# SELECTED PASSAGE start

Warsash is located on the east bank of the river immediately within the entrance to the River Hamble. The small village is made conspicuous by the Harbour Master's Office tower, circled by white with black bands and a flagstaff, that fronts its riverside. Hamble Harbour Master holds jurisdiction of the river, within the limits best seen on a chart, on behalf of Hampshire County Council.

The Harbour Master offers three potential berthing options:

  • • A midstream pontoon at the entrance with drafts in excess of 4 metres chart datum.

  • • The Harbour Master's jetty at Warsash with a draft of 1.8 metres chart datum.

  • • The Harbour Master's jetty at Hamble with a draft of 1.5 metres chart datum.
The River Hamble provides a draft of no less than 3 metres chart datum to all of the Harbour Master’s berths.

All Harbour Master berths may be freely used for quick set-downs or pick-ups. No charge will be made for stays of up to 30 minutes provided the berths are available and the vessel is not left unattended.


The Hamble Harbour Master strictly allocates berths in the order in which visitors arrive. The only exception to the first-come, first-served rule is in the case of rallies that may be accommodated in advance. It is therefore advisable to make contact in advance of arrival so that the Harbour Master can advise on the current availability. Likewise it may prove useful to call well in advance so as to avoid times when they are likely to be overwhelmed by rallies or special events. In most cases they find a way to accommodate their visitors.

Harbour Master P: +44 1489 576387 VHF Ch. 68 call sign [Hamble Harbour Radio]. The office in Warsash is open 8.30 am to 5 pm daily. If the office is unavailable Hamble Patrol operates in the summer, 1 April to 30 September, from 6.30am to 10pm and in winter, 1 October to 30 April, 8.30am to 5pm. The patrol is available on M: +44 7718 146380 or +44 7718 146381.



Convergance Point The Solent and Isle of Wight Route location coastal description provides approach details. Vessels navigating the six-mile length of Southampton Water should keep a listening watch for Southampton VTS, on VHF Ch 12/16, especially around the docks, and give priority to commercial traffic. Vessels converging on the entrance will find nothing in the way of local hazards by staying in reasonable soundings and following the Solent’s ample marks. The entrance to the River Hamble is made known from a great distance by being almost opposite to Fawley Power Station in Southampton Water. Fawley's 198 metres high chimney makes a conspicuous mark throughout the central Solent and beyond.

The approaches and run up the river as far as the Bursledon Bridge, the effective head of navigation for most sailing craft, are covered in the Deacons Marina and Boatyard Click to view haven entry.

# SELECTED PASSAGE end

> [OBJECTIVE 1]:
Answer these questions using the River Hamble passage.
(a) What draft does the Harbour Master's jetty at Hamble have?
(b) Which VHF channel does the Harbour Master use?
(c) How high is Fawley's chimney?
> [OBJECTIVE 2]:
Copy the River Hamble passage from "The River Hamble provides" up to and including "accommodate their visitors.".
> [OBJECTIVE 3]:
According to the River Hamble passage, why is it advisable to contact the Harbour Master before arriving?
The data after this point is separate material and is not connected to the River Hamble passage.

# AVAILABLE DATA start

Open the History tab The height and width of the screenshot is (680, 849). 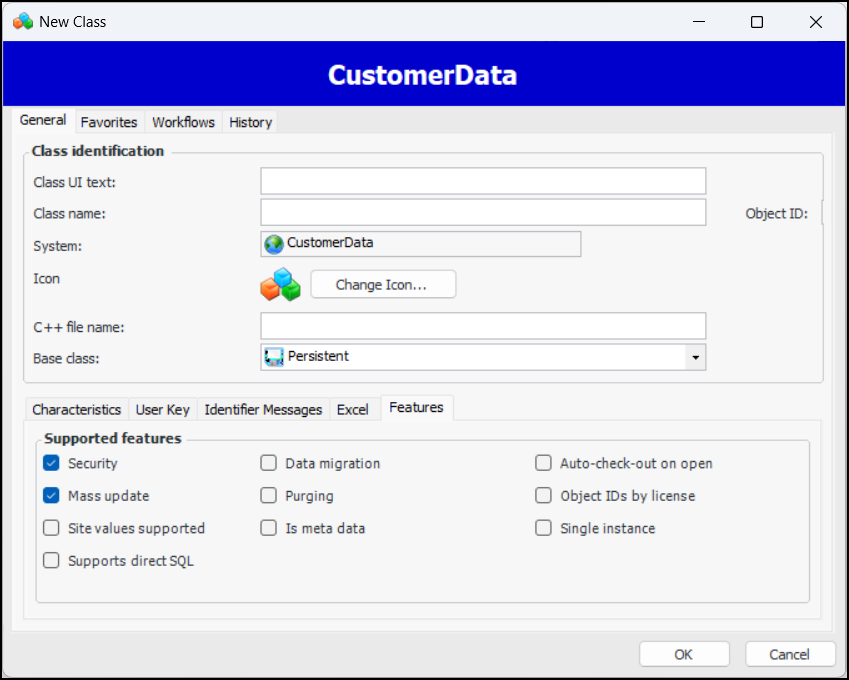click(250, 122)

# AVAILABLE DATA end

> [CORRECT OUTPUT 1]:
(a) 1.5 metres chart datum.
(b) Channel 68.
(c) 198 metres.

> [CORRECT OUTPUT 2]:
The River Hamble provides a draft of no less than 3 metres chart datum to all of the Harbour Master’s berths.

All Harbour Master berths may be freely used for quick set-downs or pick-ups. No charge will be made for stays of up to 30 minutes provided the berths are available and the vessel is not left unattended.


The Hamble Harbour Master strictly allocates berths in the order in which visitors arrive. The only exception to the first-come, first-served rule is in the case of rallies that may be accommodated in advance. It is therefore advisable to make contact in advance of arrival so that the Harbour Master can advise on the current availability. Likewise it may prove useful to call well in advance so as to avoid times when they are likely to be overwhelmed by rallies or special events. In most cases they find a way to accommodate their visitors.

> [CORRECT OUTPUT 3]:
The Harbour Master gives out berths in the order visitors arrive. The only exception is rallies, which may be accommodated in advance. Contacting the Harbour Master beforehand lets them advise on current availability.